Boosting to Uniformity

In physical applications frequently we need to achieve uniformity of predictions along some features. For instance, when testing the existence of new particle, we need classifier to be uniform in background along the mass (otherwise one can get false discovery due to peaking background).

This notebook contains some comparison of classifiers. The target is to obtain flat effiency in signal (without significally loosing quality of classification) in Dalitz features.

The classifiers compared are

  • plain GradientBoosting
  • uBoost
  • gradient boosting with knn-Ada loss (UGB+knnAda)
  • gradient boosting with FlatnessLoss (UGB+FlatnessLoss)

We use dataset from paper about uBoost for demonstration purposes.

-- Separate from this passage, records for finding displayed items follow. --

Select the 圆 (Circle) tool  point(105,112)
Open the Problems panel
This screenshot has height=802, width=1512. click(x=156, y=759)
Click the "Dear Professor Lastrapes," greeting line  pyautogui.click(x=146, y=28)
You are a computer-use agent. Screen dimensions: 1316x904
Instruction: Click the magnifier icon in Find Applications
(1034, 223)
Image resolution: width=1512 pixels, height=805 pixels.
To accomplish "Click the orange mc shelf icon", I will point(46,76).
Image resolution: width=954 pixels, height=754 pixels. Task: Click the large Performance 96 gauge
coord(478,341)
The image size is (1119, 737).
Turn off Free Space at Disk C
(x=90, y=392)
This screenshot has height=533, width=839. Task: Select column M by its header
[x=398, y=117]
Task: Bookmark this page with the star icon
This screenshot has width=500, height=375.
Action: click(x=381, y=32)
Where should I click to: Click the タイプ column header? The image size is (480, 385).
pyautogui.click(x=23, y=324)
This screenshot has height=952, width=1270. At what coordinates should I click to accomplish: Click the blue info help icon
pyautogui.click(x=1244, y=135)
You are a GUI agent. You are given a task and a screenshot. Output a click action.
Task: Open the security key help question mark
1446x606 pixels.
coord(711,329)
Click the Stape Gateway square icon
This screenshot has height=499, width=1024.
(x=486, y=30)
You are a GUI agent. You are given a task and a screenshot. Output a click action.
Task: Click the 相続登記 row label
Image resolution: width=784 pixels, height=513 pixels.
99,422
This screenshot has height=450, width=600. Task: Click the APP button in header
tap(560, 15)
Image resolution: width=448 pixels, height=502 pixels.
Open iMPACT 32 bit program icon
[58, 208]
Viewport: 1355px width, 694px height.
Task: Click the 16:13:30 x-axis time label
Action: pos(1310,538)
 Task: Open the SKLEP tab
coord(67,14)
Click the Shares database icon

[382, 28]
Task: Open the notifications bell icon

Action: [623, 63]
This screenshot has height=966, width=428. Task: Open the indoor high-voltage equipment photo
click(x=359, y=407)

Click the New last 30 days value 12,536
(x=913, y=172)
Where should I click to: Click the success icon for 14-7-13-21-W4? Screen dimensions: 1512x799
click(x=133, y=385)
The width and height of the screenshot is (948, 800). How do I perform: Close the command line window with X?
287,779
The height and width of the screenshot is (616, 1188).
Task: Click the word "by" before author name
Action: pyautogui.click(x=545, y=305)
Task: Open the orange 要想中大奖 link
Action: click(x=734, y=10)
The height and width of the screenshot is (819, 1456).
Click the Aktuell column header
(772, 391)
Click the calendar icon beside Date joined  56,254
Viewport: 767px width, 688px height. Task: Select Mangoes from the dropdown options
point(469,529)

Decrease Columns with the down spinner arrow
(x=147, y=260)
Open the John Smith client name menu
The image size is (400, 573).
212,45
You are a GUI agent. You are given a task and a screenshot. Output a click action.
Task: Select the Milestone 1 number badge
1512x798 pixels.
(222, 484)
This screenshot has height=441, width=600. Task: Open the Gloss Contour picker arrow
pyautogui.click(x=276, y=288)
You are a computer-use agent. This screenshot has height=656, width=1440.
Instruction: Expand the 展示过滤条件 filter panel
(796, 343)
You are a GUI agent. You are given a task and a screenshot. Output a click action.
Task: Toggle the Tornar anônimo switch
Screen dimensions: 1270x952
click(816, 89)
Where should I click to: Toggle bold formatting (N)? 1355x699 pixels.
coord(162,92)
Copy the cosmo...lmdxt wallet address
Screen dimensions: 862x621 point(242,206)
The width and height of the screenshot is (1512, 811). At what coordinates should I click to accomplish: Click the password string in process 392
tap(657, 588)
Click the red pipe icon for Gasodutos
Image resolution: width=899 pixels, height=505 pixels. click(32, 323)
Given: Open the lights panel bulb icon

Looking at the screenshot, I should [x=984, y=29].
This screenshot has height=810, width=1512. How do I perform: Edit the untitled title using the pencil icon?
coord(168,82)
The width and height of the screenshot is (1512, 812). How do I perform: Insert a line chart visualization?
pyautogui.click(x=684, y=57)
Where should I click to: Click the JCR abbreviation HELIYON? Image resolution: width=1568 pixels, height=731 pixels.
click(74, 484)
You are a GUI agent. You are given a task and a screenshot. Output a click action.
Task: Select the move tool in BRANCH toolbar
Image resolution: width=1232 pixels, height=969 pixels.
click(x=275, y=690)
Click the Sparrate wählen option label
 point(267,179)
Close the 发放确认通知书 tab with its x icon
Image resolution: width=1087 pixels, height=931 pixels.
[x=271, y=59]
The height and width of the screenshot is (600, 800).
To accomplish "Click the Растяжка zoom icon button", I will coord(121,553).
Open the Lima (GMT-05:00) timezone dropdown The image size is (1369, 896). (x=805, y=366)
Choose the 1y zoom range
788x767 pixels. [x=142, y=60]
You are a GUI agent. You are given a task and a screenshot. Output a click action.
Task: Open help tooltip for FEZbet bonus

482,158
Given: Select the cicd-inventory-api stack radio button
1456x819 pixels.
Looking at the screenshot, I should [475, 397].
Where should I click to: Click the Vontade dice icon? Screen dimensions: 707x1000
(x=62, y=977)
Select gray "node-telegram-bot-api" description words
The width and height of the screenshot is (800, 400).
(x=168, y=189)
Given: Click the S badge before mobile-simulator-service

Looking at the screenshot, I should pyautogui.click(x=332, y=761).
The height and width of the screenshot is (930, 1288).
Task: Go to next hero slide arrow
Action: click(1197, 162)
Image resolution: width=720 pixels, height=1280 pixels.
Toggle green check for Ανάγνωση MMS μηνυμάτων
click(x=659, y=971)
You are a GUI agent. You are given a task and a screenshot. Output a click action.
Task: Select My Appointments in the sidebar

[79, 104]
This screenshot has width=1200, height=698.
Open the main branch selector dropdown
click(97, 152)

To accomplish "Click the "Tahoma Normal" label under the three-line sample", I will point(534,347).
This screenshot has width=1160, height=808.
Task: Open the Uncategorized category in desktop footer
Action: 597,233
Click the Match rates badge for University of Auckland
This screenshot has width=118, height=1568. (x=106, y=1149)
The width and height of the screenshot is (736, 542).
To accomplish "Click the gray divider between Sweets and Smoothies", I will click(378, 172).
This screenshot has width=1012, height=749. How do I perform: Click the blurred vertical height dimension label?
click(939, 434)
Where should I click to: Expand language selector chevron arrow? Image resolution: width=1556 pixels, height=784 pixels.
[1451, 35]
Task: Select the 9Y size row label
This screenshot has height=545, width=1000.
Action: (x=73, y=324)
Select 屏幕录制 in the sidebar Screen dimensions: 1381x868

We have plenty of data here, so results are quite stable


In [1]:
# downloading data
!wget -O ../data/dalitzdata.root -nc https://github.com/arogozhnikov/hep_ml/blob/data/data_to_download/dalitzdata.root?raw=true


Файл «../data/dalitzdata.root» уже существует; не загружается.

In [2]:
%pylab inline


Populating the interactive namespace from numpy and matplotlib

In [3]:
import pandas, numpy
from sklearn.cross_validation import train_test_split
from sklearn.tree import DecisionTreeClassifier
from sklearn.ensemble import GradientBoostingClassifier
# this wrapper makes it possible to train on subset of features
from rep.estimators import SklearnClassifier

from hep_ml.commonutils import train_test_split
from hep_ml import uboost, gradientboosting as ugb, losses

Loading data


In [4]:
import root_numpy
used_columns = ["Y1", "Y2", "Y3", "M2AB", "M2AC"]
data = pandas.DataFrame(root_numpy.root2array('../data/dalitzdata.root', treename='tree'))
labels = data['labels']
data = data.drop('labels', axis=1)

Distribution of events in different files in the Dalitz features

As we can see, the background is distributed mostly in the corners of Dalitz plot,
and for traditional classifiers this results in poor effieciency of signal in the corners.


In [5]:
def plot_distribution(data_frame, var_name1='M2AB', var_name2='M2AC', bins=40):
    """The function to plot 2D distribution histograms"""
    pylab.hist2d(data_frame[var_name1], data_frame[var_name2], bins = 40, cmap=cm.Blues)
    pylab.xlabel(var_name1)
    pylab.ylabel(var_name2)
    pylab.colorbar()

pylab.figure(figsize=(12, 6))
subplot(1, 2, 1), pylab.title("signal"),       plot_distribution(data[labels==1])
subplot(1, 2, 2), pylab.title("background"),   plot_distribution(data[labels==0])
pass


Preparation of train/test datasets


In [6]:
trainX, testX, trainY, testY = train_test_split(data, labels, random_state=42)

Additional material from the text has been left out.